[WORK REQUIRED] Add 36 to each click coordinate and rewrite the lines from the line with "Screen dimensions: 160x191" up to and including the line with "[x=218, y=12]", keeping every other line as it is. Leave out the pictures.
•••••
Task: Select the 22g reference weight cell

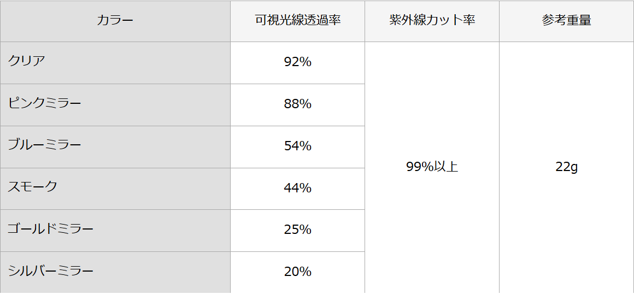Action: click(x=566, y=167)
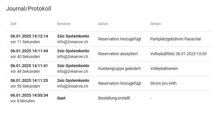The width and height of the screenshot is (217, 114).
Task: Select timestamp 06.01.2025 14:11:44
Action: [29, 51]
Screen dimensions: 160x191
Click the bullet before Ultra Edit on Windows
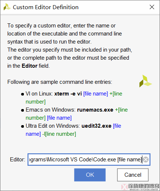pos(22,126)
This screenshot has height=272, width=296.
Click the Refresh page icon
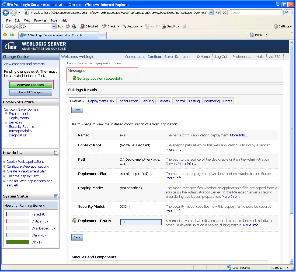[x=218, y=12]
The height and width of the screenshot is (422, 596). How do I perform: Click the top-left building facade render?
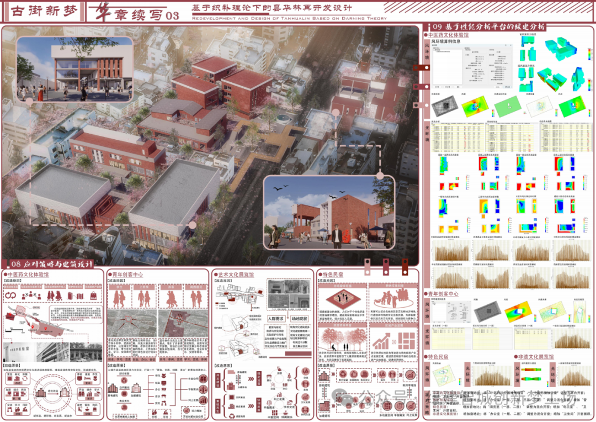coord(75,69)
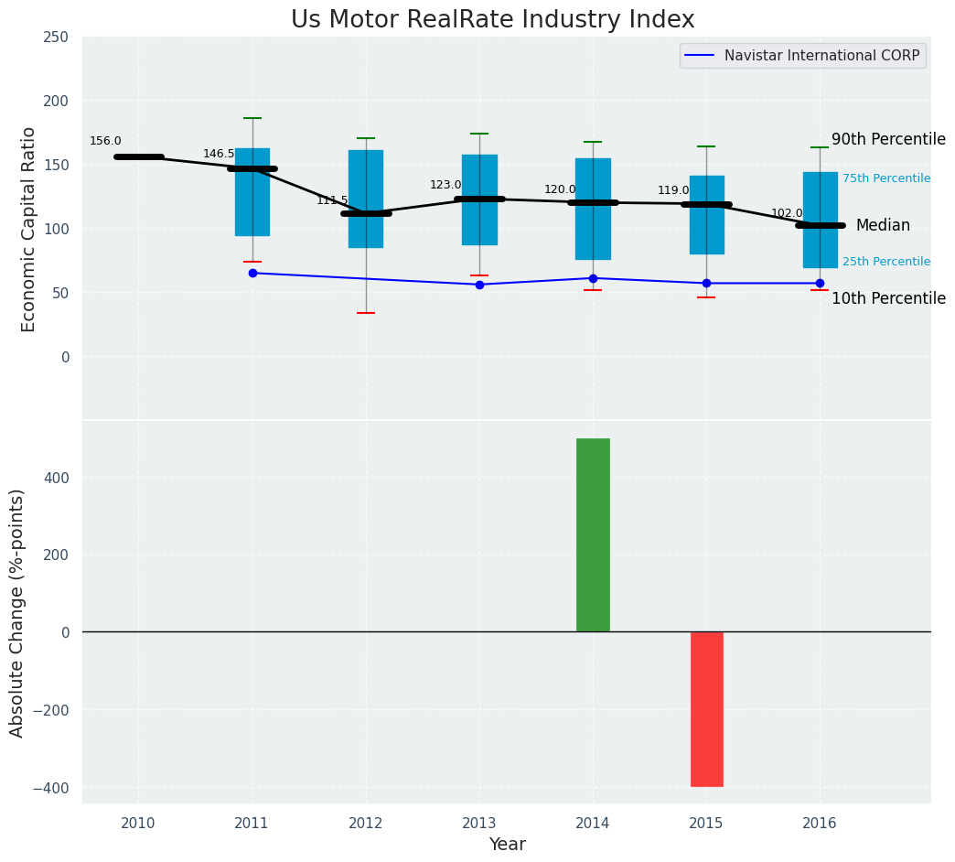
•••••
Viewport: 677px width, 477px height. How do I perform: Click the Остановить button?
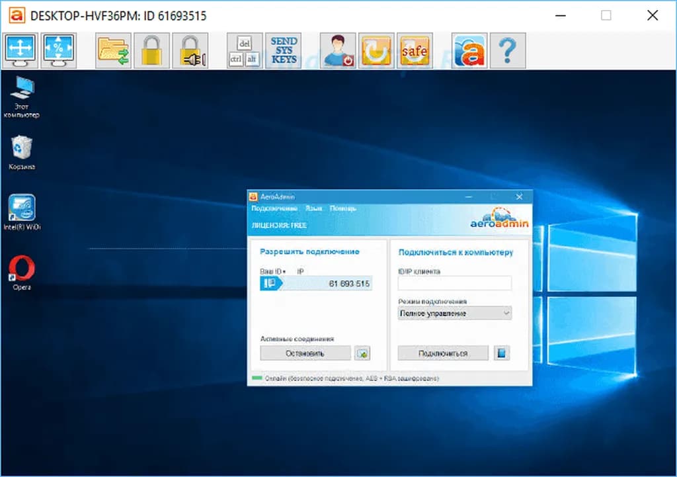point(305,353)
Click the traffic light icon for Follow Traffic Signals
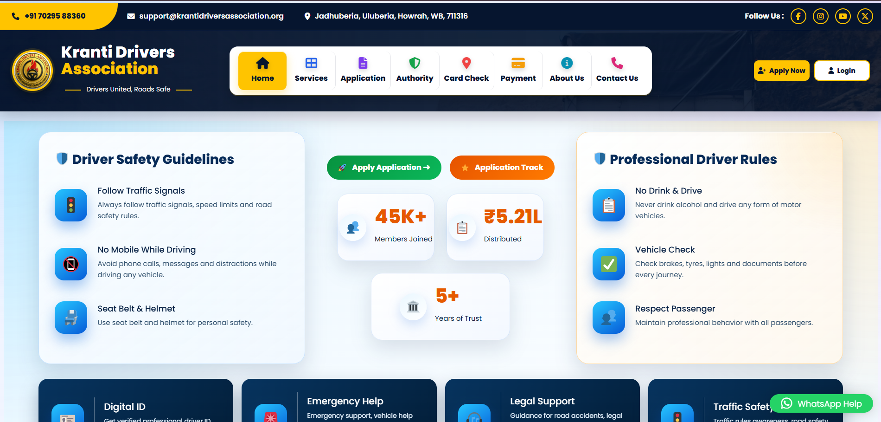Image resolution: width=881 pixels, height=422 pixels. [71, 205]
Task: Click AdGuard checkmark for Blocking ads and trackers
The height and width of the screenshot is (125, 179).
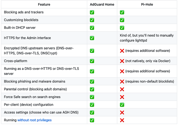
•••••
[WRITTEN ANSWER]
Screen dimensions: 160x191
Click the bullet before Ultra Edit on Windows
pos(58,162)
This screenshot has height=272, width=296.
Click the Refresh page icon
[x=254, y=48]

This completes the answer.